##### VORGEGEBENER TEXT

Immer mehr Milch – immer weniger Bauern
Milchrebellen üben heftige Kritik an Molkereien
Doch das Projekt ist nun gescheitert. Schuld seien die offenen und versteckten Drohungen von den Molkereien, wie IG-Milch-Obmann Ewald Grünzweil behauptet: “Es kann sich niemand vorstellen, was wir die letzten Jahre erlebt haben. Wir haben nicht geglaubt, was in Österreich möglich ist.” Die IG-Milch fordert nun sogar die Bundeswettbewerbsbehörde auf, die Milchwirtschaft genau zu überprüfen – hier gäbe es “zu viele missbräuchliche Anwendungen der Marktmacht”.
Das Problem: Milch muss sofort verarbeitet werden. Den Bauern stehen aber nur einige Molkereien gegenüber. Und diesen noch weniger Abnehmer im Lebensmittelhandel.
Die IG-Milch hatte mit der Molkerei Alpenmilch einen Abnehmer ihrer Rohmilch. Doch als diese 2017 nicht mehr weitermachen wollte, waren rund 160 Bauern gezwungen, zu ihrer alten Molkerei zurückzukehren. Und die ließen die Abtrünnigen büßen: Vielen wurde die Rückkehr zu den alten Konditionen verweigert, andere erhielten Strafzahlungen oder einfach keine Zuschläge für Biomilch.
Aufständische Bauern werden nun von Abnehmern geknebelt
Die Vorwürfe der IG-Milch streitet Johann Költringer, Geschäftsführer der Vereinigung österreichischer Milchverarbeiter, jedoch ab. “Die Bauern wollten schließlich in einer Zeit der Milchüberproduktion und des niedrigen Milchpreises zurück. Kein Wunder, dass sie da nicht die besten Konditionen bekommen,” so Költringer. Und schließlich werden Molkereien als Genossenschaft betrieben: Die beteiligten Bauern bringen Kapital ein, etwa für technologische Erneuerungen. Wer in guten Zeiten nur kritisieren und nichts beisteuern würde, brauche sich also nicht wundern, wenn er dann in Krisenzeiten vor verschlossenen Türen stehen würde.
Milchbauern haben oft keine Wahl
Tatsächlich genießen die wenigen Molkereien in vielen Regionen Österreichs eine Monopolstellung, wie uns eine niederösterreichische Biobäuerin schildert: “Bei uns holt nur die Molkerei NÖM die Milch ab. Es gäbe noch eine andere, doch da fährt der Milchwagen nur bis ins Nachbartal, unser Betrieb ist für sie zu weit weg. Die würden aber 20 Cent pro Liter mehr für unsere Bio-Heumilch bezahlen. Das tut schon weh.”

##########

■ DEINE AUFGABEN ■
**A.** Wie viele Bauern mussten laut dem Text über Milchbauern und Molkereien im Jahr 2017 zu ihrer alten Molkerei zurückkehren?
**B.** Gib aus dem Text über Milchbauern und Molkereien die Stelle wortgetreu wieder, beginnend mit „Immer mehr Milch“ und weiter bis einschließlich „Abnehmer im Lebensmittelhandel.“.
**C.** Führe den Text über Milchbauern und Molkereien nach seinem letzten Satz weiter.
Die Liste stammt aus einer anderen Quelle als der Text über Milchbauern und Molkereien.

##### BEREITGESTELLTE DATEN

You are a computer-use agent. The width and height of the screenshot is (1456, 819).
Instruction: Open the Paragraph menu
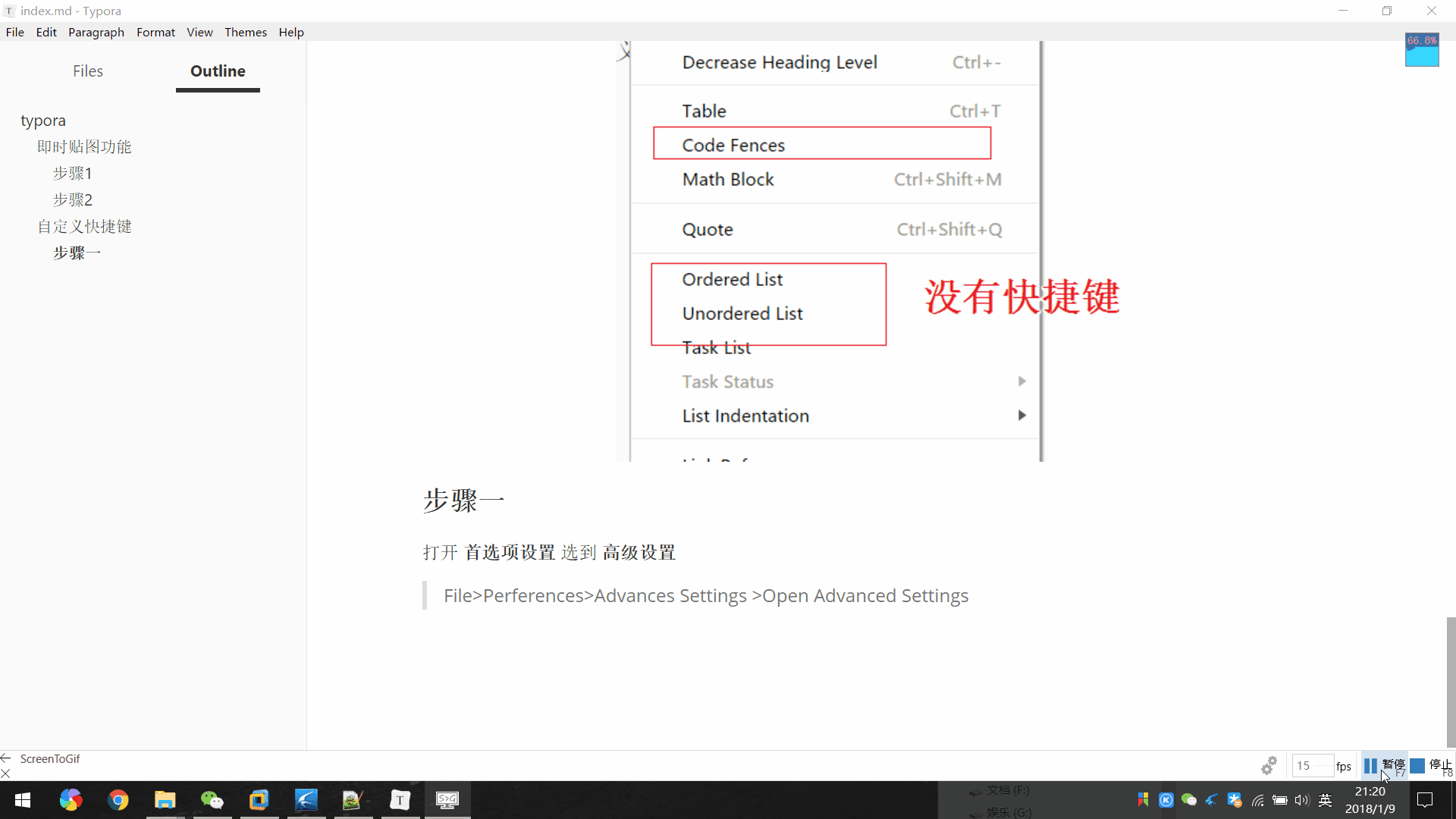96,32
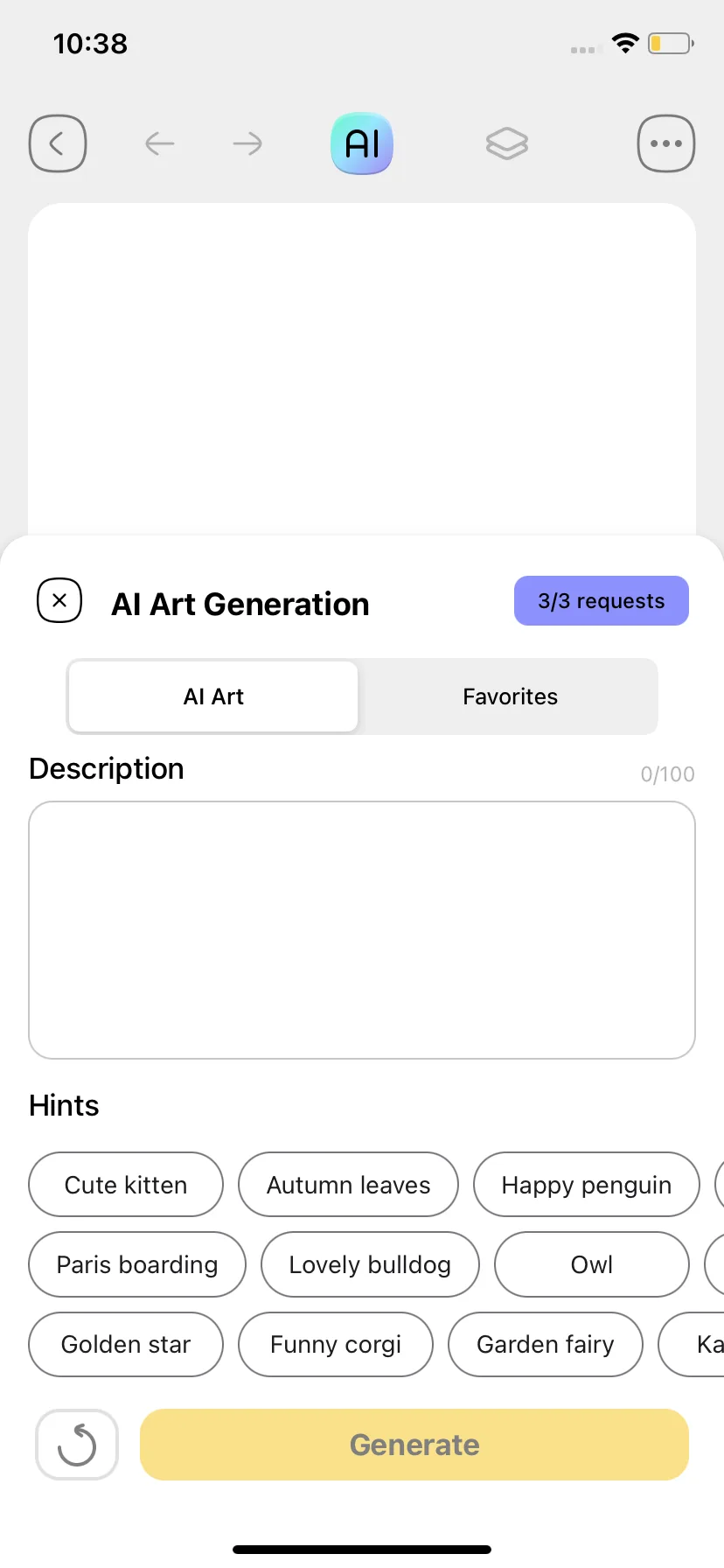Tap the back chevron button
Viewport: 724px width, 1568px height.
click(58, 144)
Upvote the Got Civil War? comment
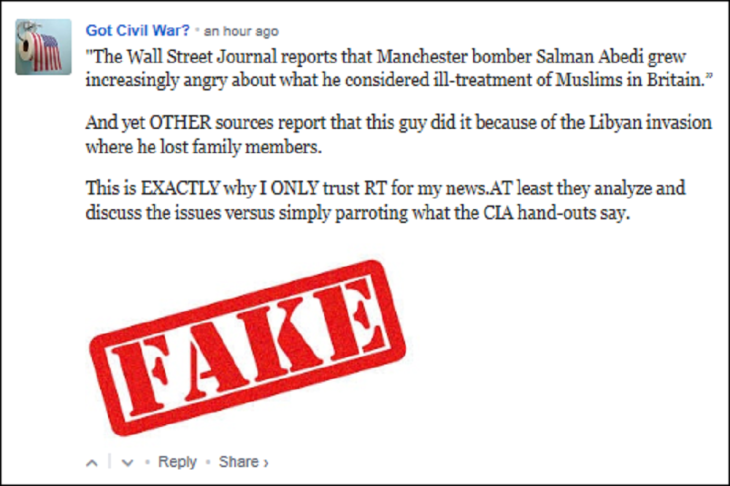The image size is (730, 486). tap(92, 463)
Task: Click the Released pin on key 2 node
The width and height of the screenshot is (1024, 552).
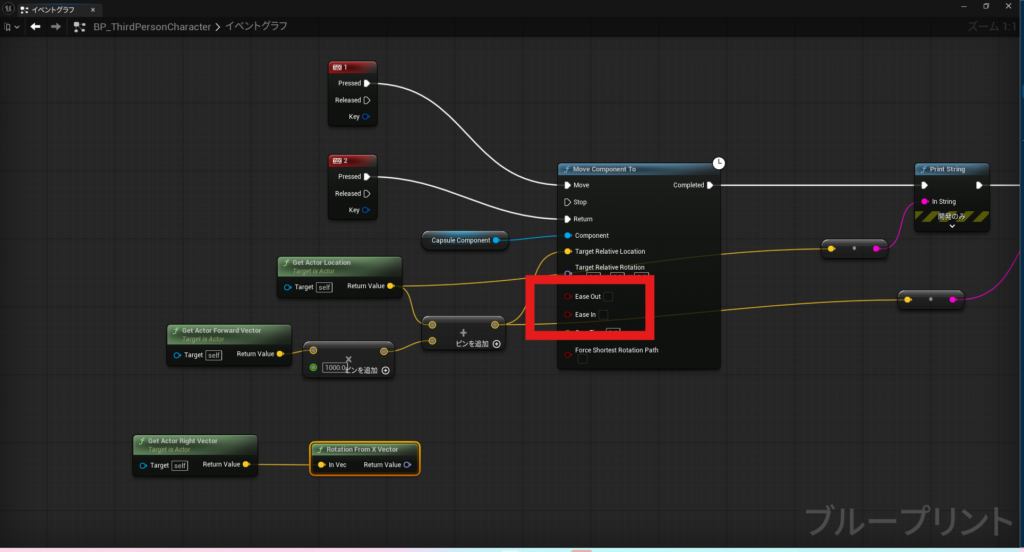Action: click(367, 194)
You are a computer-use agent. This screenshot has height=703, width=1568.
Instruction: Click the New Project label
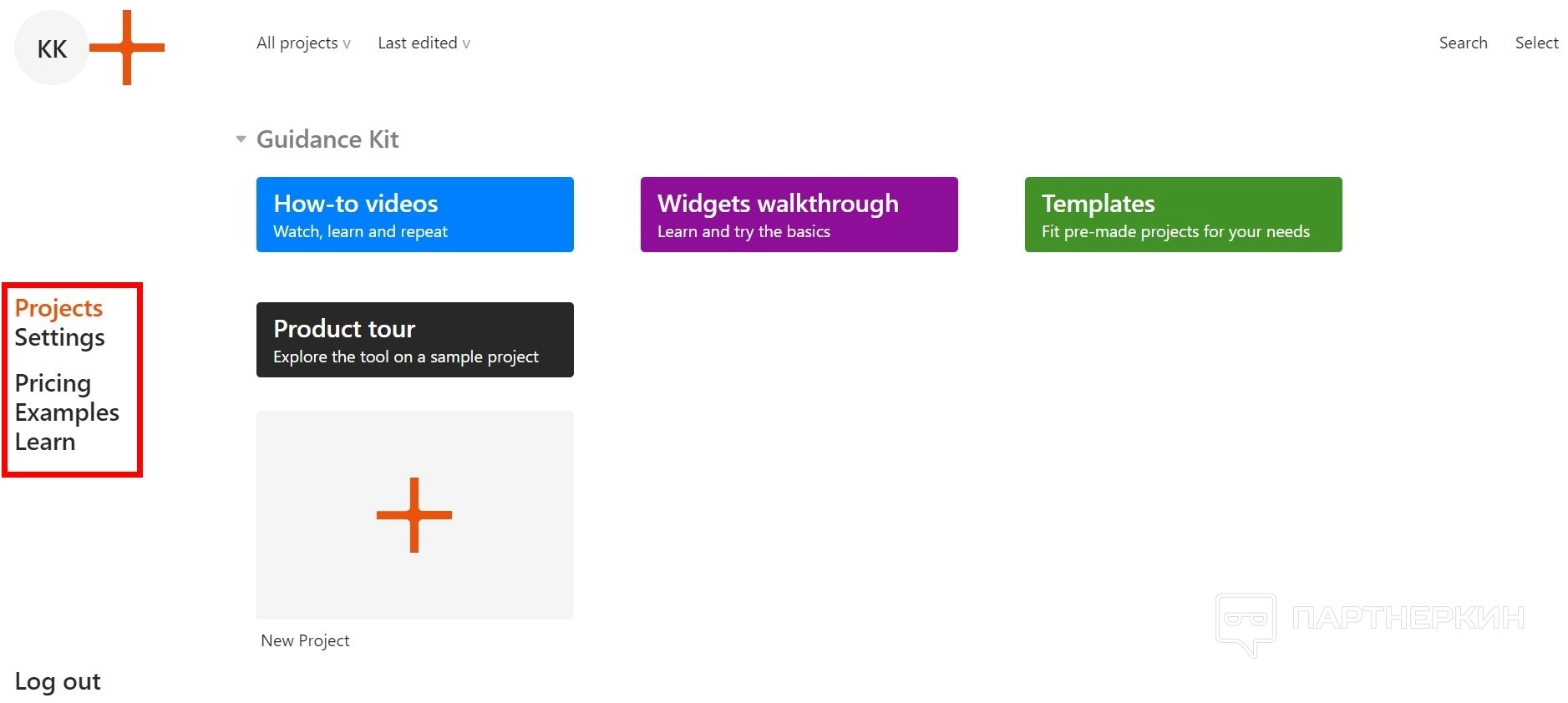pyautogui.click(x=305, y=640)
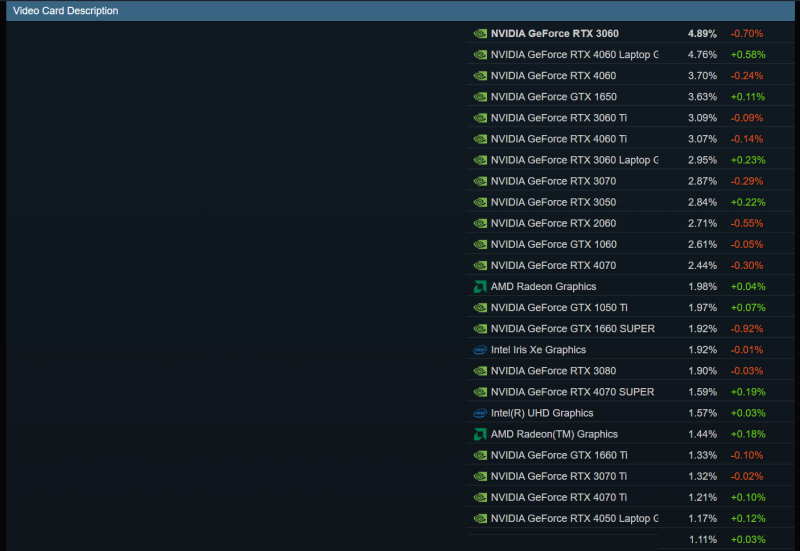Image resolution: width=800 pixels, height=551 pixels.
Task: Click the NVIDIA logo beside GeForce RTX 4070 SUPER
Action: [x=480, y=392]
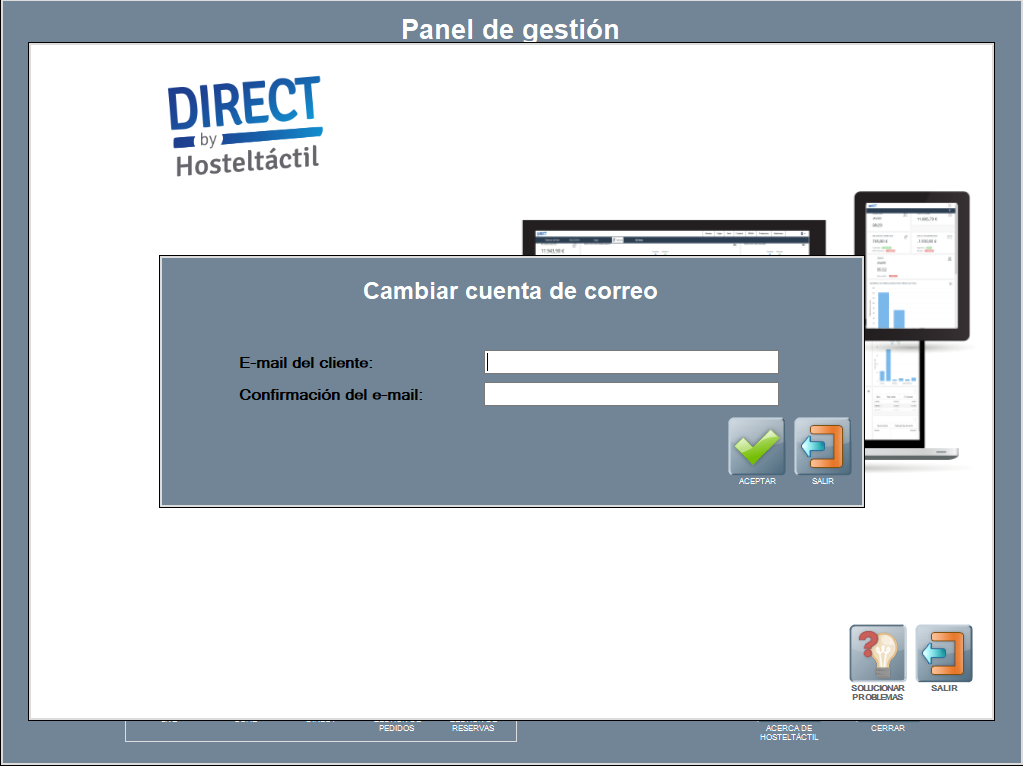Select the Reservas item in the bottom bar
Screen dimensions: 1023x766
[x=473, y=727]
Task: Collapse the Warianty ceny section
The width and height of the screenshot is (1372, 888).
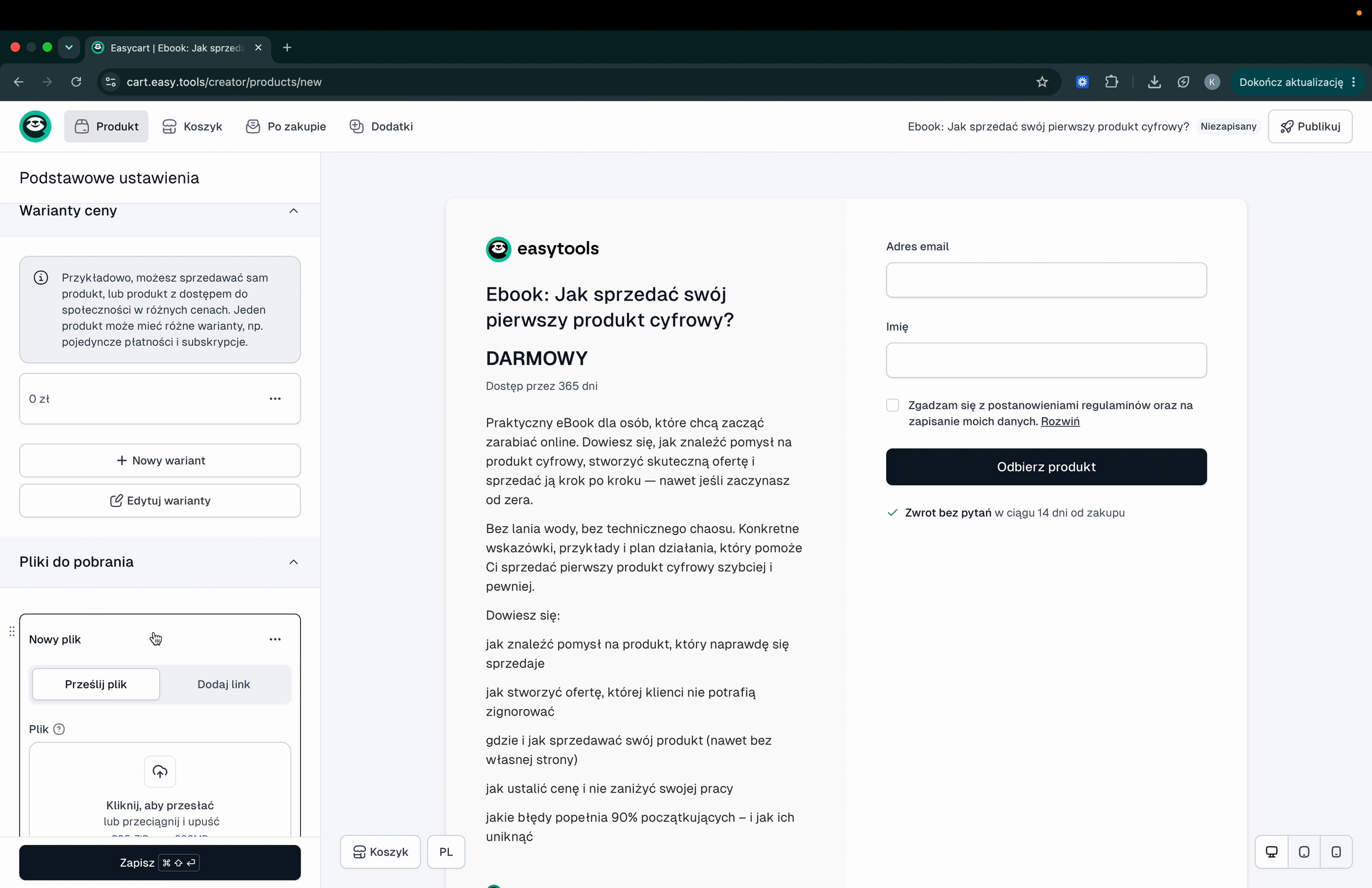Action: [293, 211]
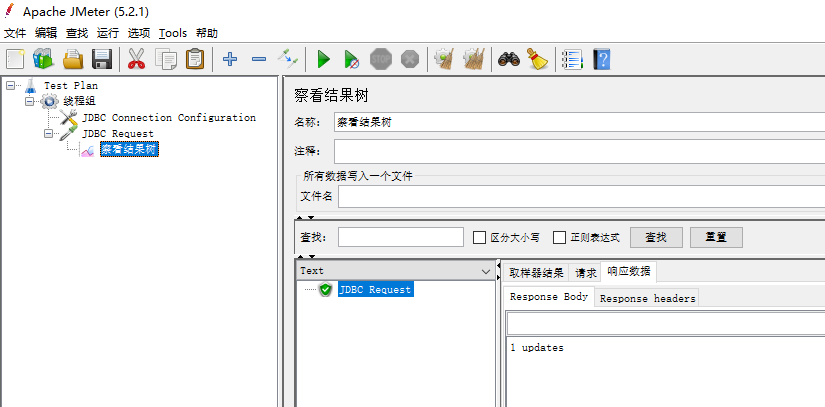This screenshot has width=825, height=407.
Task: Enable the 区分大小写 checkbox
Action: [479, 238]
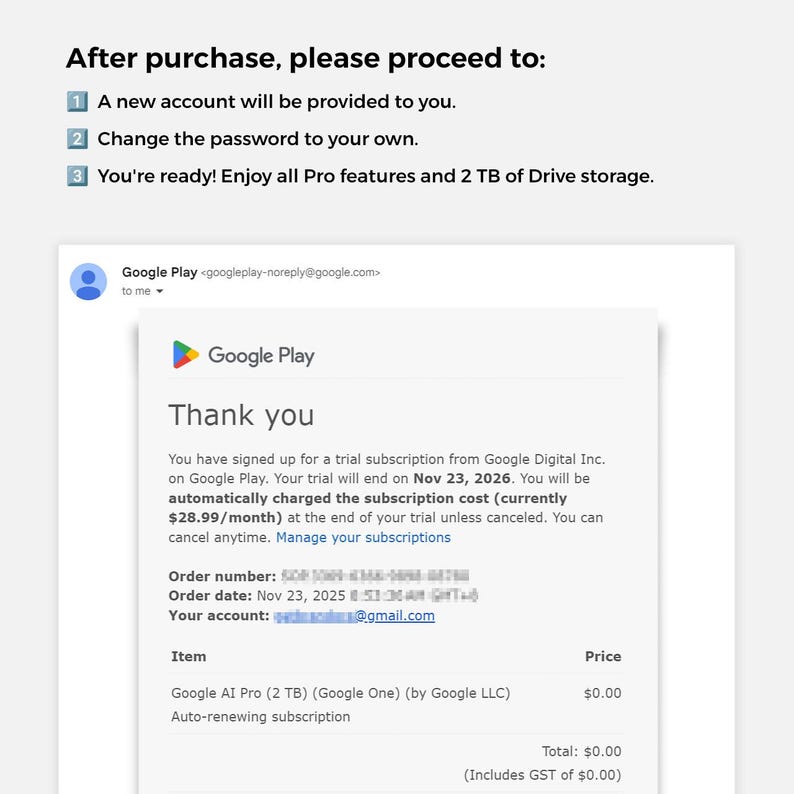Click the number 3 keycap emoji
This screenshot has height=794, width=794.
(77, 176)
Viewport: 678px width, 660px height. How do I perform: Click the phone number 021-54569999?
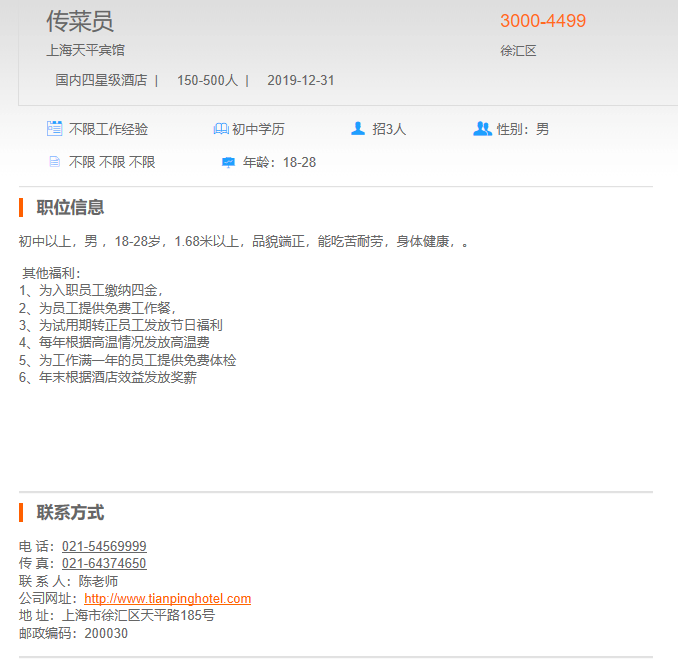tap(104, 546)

##########

■ ANTWORTEN JE AUFGABE ■
**A.** Rund 160 Bauern.

**B.**
Immer mehr Milch – immer weniger Bauern
Milchrebellen üben heftige Kritik an Molkereien
Doch das Projekt ist nun gescheitert. Schuld seien die offenen und versteckten Drohungen von den Molkereien, wie IG-Milch-Obmann Ewald Grünzweil behauptet: “Es kann sich niemand vorstellen, was wir die letzten Jahre erlebt haben. Wir haben nicht geglaubt, was in Österreich möglich ist.” Die IG-Milch fordert nun sogar die Bundeswettbewerbsbehörde auf, die Milchwirtschaft genau zu überprüfen – hier gäbe es “zu viele missbräuchliche Anwendungen der Marktmacht”.
Das Problem: Milch muss sofort verarbeitet werden. Den Bauern stehen aber nur einige Molkereien gegenüber. Und diesen noch weniger Abnehmer im Lebensmittelhandel.

**C.**
Zu viel Milch in Österreich und ganz Europa
Der gescheiterte Aufstand der rebellischen Bauern gegen den niedrigen Milchpreis zeigt aber ein systematisches Problem auf. In Österreich wird einfach viel zu viel Milch produziert. Der Selbstversorgungsgrad liegt bereits bei 163 Prozent. Doch jedes Jahr wird noch mehr Milch an die Molkereien geliefert.
Milchbauern könnten ohne Förderungen nicht überleben
Tatsächlich können bei den niedrigen Milchpreisen Bauern kaum vom Verkauf ihrer landwirtschaftlichen Produkte leben. Ohne Förderungen kämen wohl nur einige wenige Großbetriebe über die Runden. Das durchschnittliche Einkommen eines Bauern setzt sich zu zwei Dritteln aus Fördergeldern zusammen.
Die Landwirtschaft ist der größte Posten im EU-Budget. Die EU gibt pro Jahr 56,5 Milliarden Euro dafür aus. Österreichs Agrarbudget beträgt 1,9 Milliarden Euro. Dieses setzt sich so zusammen: 61 Prozent kommen aus dem EU-Budget, 17 Prozent vom Bund und 22 Prozent von den Ländern. Insgesamt gehen 70 Prozent der gesamten EU-Mittel, die Österreich erhält, in die Landwirtschaft.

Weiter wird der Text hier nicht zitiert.